◆ **Excerpted records**
§

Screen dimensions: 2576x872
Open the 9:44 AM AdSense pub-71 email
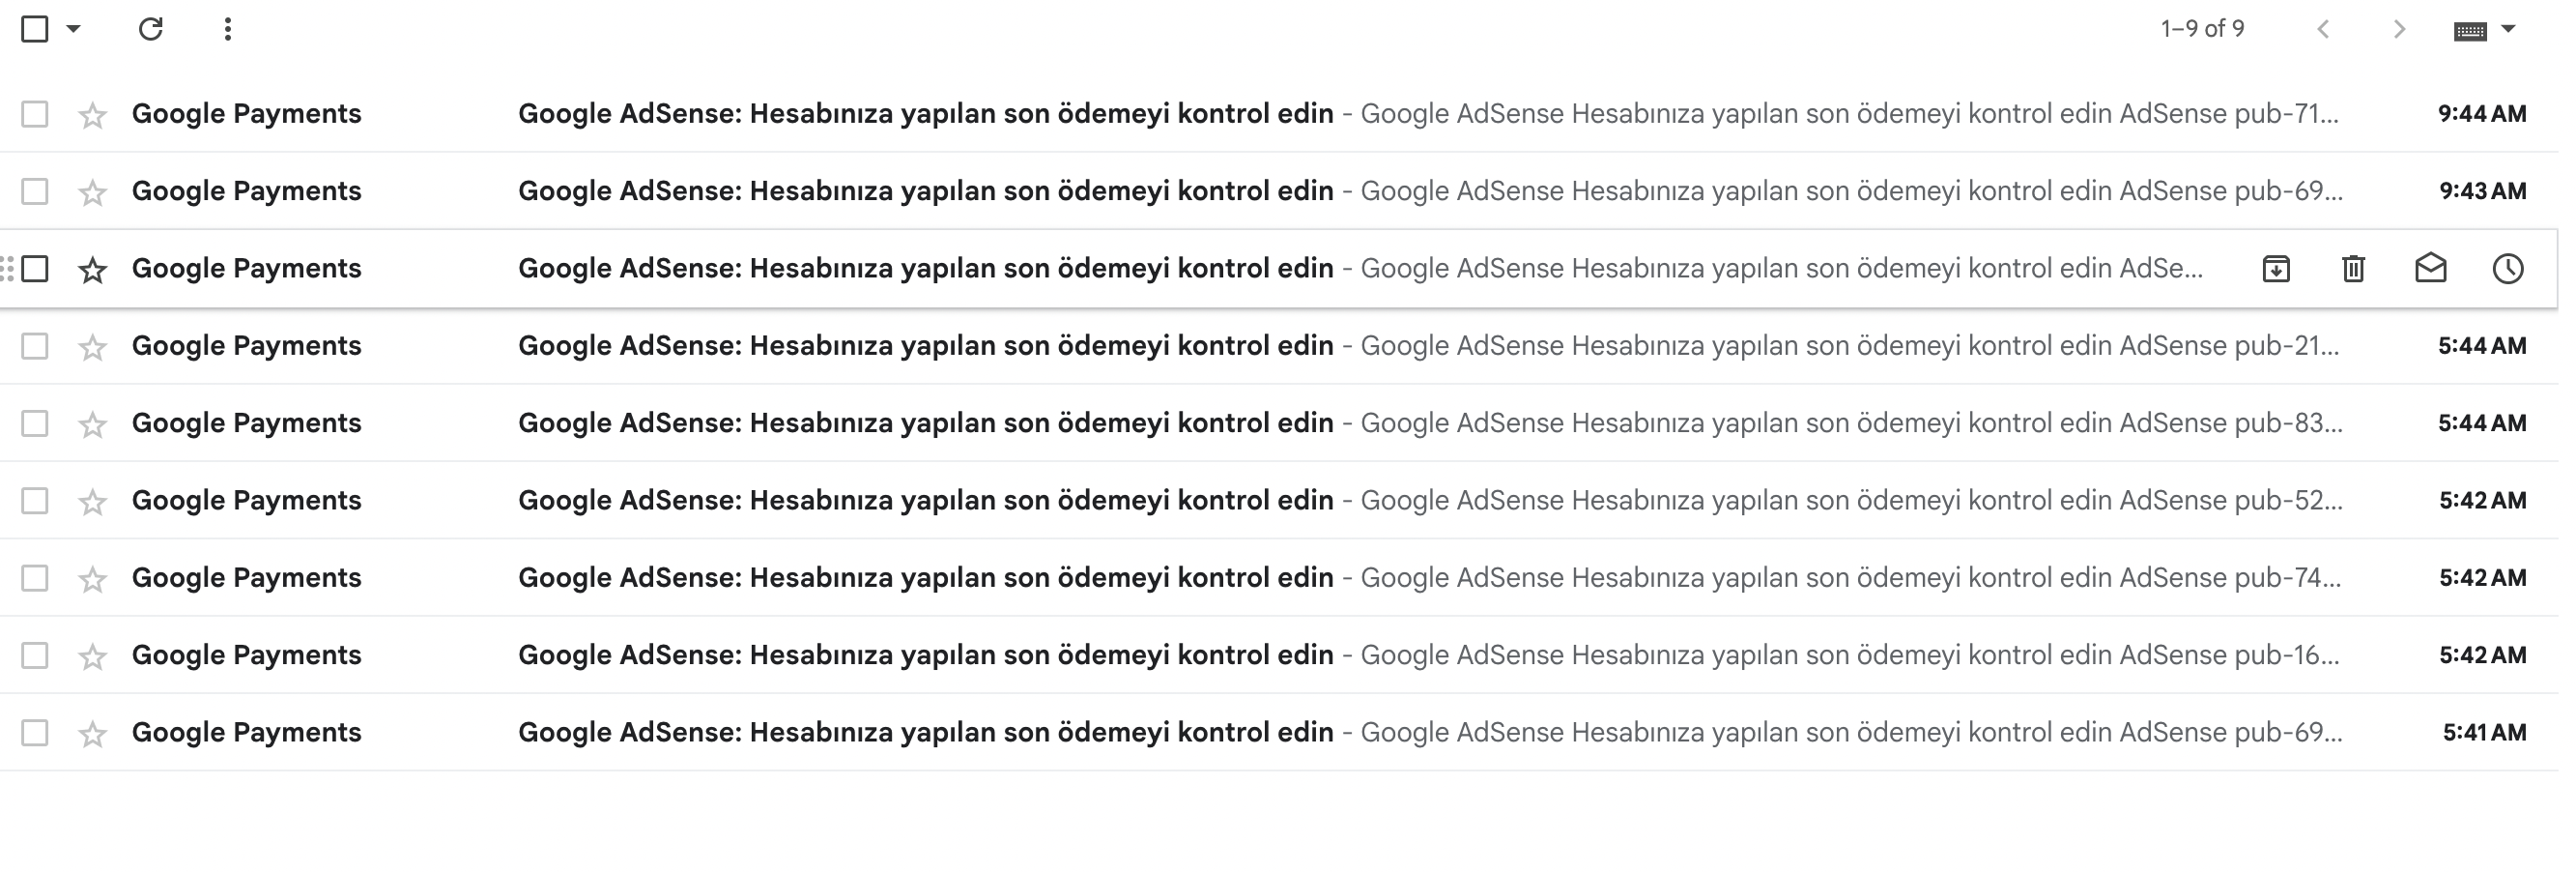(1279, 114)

§

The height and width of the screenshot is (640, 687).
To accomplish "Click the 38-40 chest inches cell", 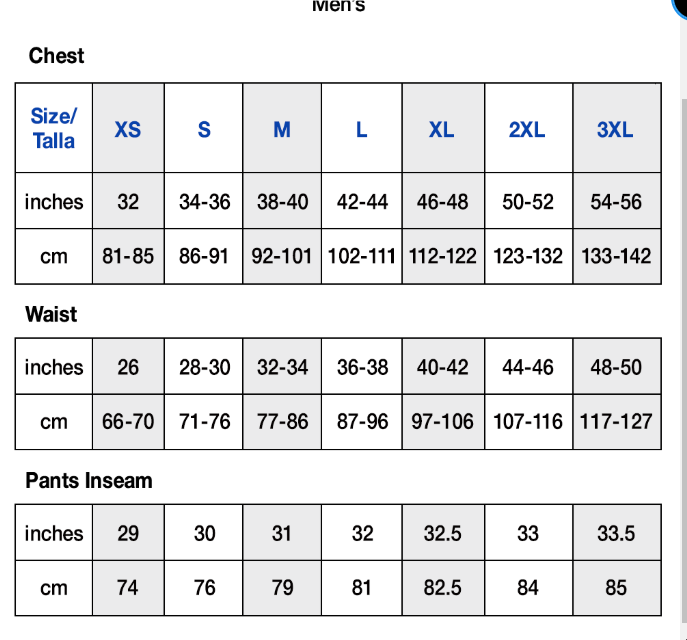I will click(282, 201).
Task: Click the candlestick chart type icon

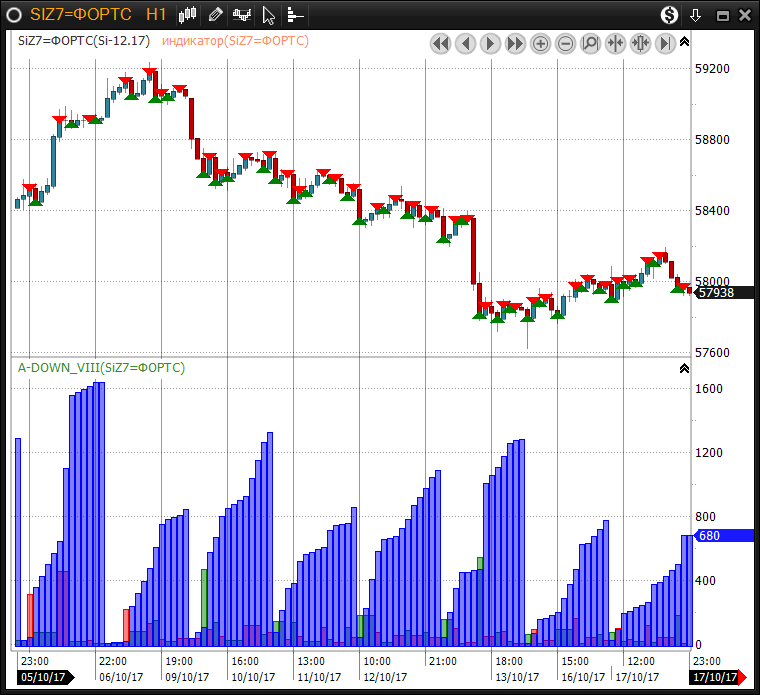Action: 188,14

§

◆ **To be done**
Revise the items between the line holding "Screen dimensions: 2576x872" and the line holding "(1279, 114)", inclusive, so that "email" becomes "message" and everything else stays unchanged. Leave the pictures out of your answer.

◆ **Problem solution**
Screen dimensions: 2576x872
Open the 9:44 AM AdSense pub-71 message
(1279, 114)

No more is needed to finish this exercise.